取绵羊细胞免疫的小鼠脾脏，制成脾细胞悬液，与一定量的指示细胞（绵羊细胞）和补体结合，注入自制的小室内，经37℃孵育后，单个散在的抗体形成释放抗体，抗体与周围的绵羊红细胞（抗原）结合，并在补体参与下，使绵羊细胞溶解，结果在抗体形成细胞周围形成肉眼可见的圆形透明溶血区——溶血空斑。计算溶血空斑数目，则可推算脾内存在的抗体产生细胞总数。

材料：

1. 20—22克健康小鼠

2. 解剖器械

3. 注射器，平皿，漏斗，纱布，研钵

4. 20%绵羊红细胞悬液

5. 洁净脱脂载玻片（75ⅹ25毫米），盖玻片（22ⅹ22毫米）。

6. Ph7.2的Hanks液，凡士林油。

7. 微量加样器

8. 指示细胞悬液，配制方法如下：

10%绵羊红细胞 0.5毫升

补体（新鲜豚鼠血清）0.5毫升

含5%小牛血清的Hanks液 2毫升 混合后水浴备用

方法：

1.免疫动物

取25%绵羊红细胞悬液1毫升，无菌操作注入小鼠腹腔中

2.脾细胞液的制备

（1）小鼠免疫4天后，颈椎脱位处死，取脾脏，去除脂肪组织，放平皿内，用冷Hanks液洗1—2次。
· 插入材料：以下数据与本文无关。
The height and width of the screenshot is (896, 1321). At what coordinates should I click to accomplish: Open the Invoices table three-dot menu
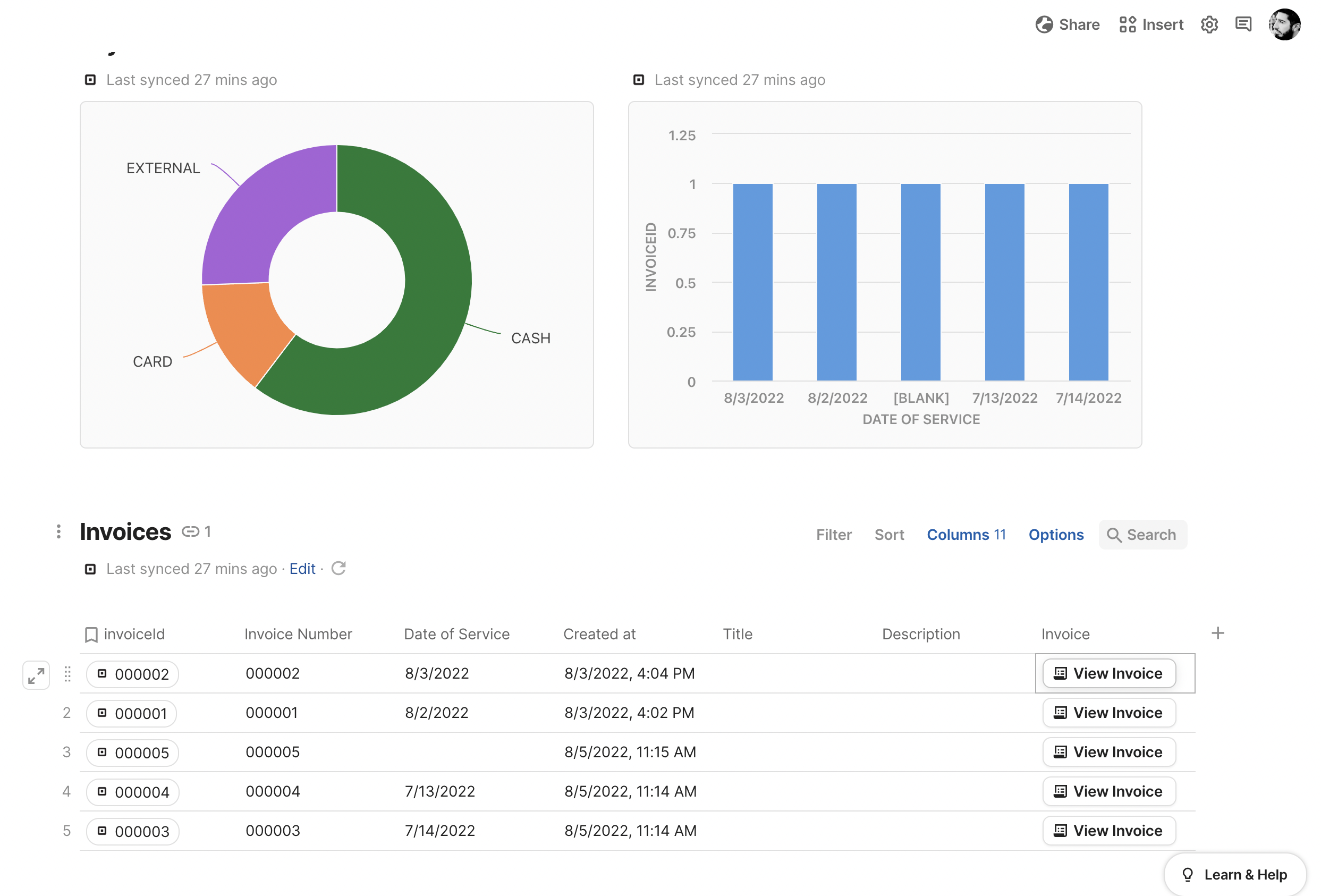(58, 531)
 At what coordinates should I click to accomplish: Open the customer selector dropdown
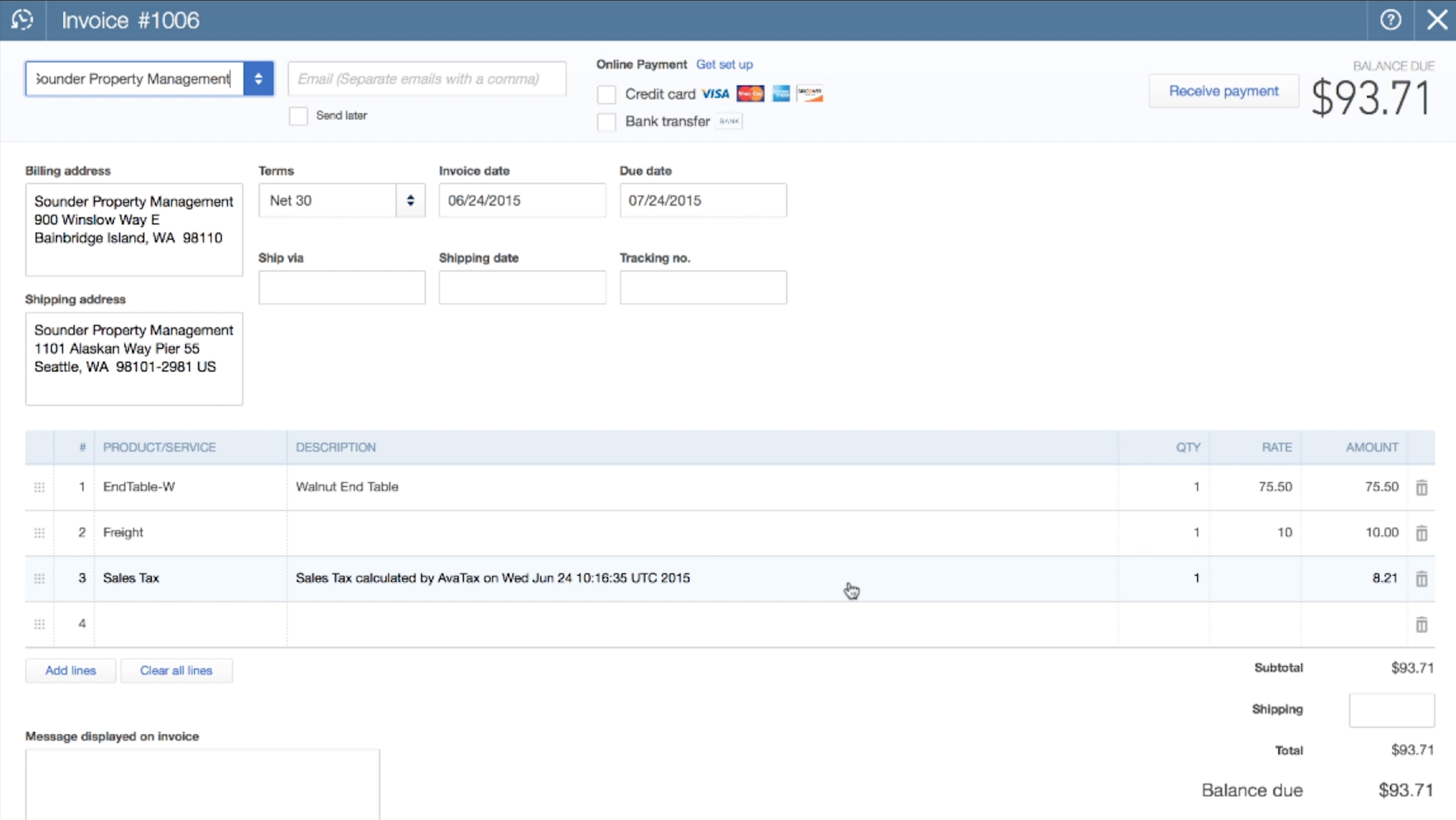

（2）取出脾脏研钵中研碎，加Hanks液2—3毫升，用吸管反复吹打数次，使细胞分散。将此细胞悬液经4—8层纱布过滤，1500转/分离心5分钟，弃上清。

如细胞太多，可加蒸馏水4毫升迅速混匀，半分钟后立即加入等量Hanks液混匀1000转/分离心10分钟，弃上清。

（3）沉淀细胞用Hanks液洗1—2次，弃上清后，加Hanks液使总量达5毫升。用乳头吸管吹打使沉淀细胞悬起混匀，此即为50倍稀释的脾细胞。

（4）取此悬液0.1毫升放另一小试管中然后加0.9毫升Hanks液使成500倍稀释的脾细胞悬液。

*脾细胞悬液制备过程中应在冰水浴中进行。

3.玻片小室的制作

取洁净（无油）的载玻片，按下图粘三条透明胶带，在胶带上薄涂一层凡士林（勿涂到小室内），然后用镊子取两个盖片，分别放在其上，制成两个小室。用镊子尾端将盖片压平贴牢（保持小室一定体积）。用凡士林将盖片底端（其中的任一端）封住，顶端作为注入细胞混合液。

4.细胞混合液的配制

取小试管一只，用1毫升吸管吸取0.2毫升指示细胞悬液，用另一吸管吸取0.2毫升500倍稀释的脾细胞悬液，混匀即为被检的细胞混合悬液。

5.混合细胞的灌注

用100ul的微量加样器吸取被检细胞混合悬液，于小室开口一端轻轻将液体注满小室（勿使气泡产生，勿使液体外溢），记录实际注入的细胞悬液微升数（约70ul）

每个样品注2个小室，取其平均值。

6.用牙签粘取少许凡士林益封小室开口。

7.将作好的标本水平置湿盒中，放37℃温箱中孵60分钟

8.溶血空斑计数

肉眼观察空斑并计数两个小室出现的溶血空斑数。对模糊不清的空斑可在低倍镜下检查，真正的溶血空斑必须中心有一个淋巴细胞，周围为透明区。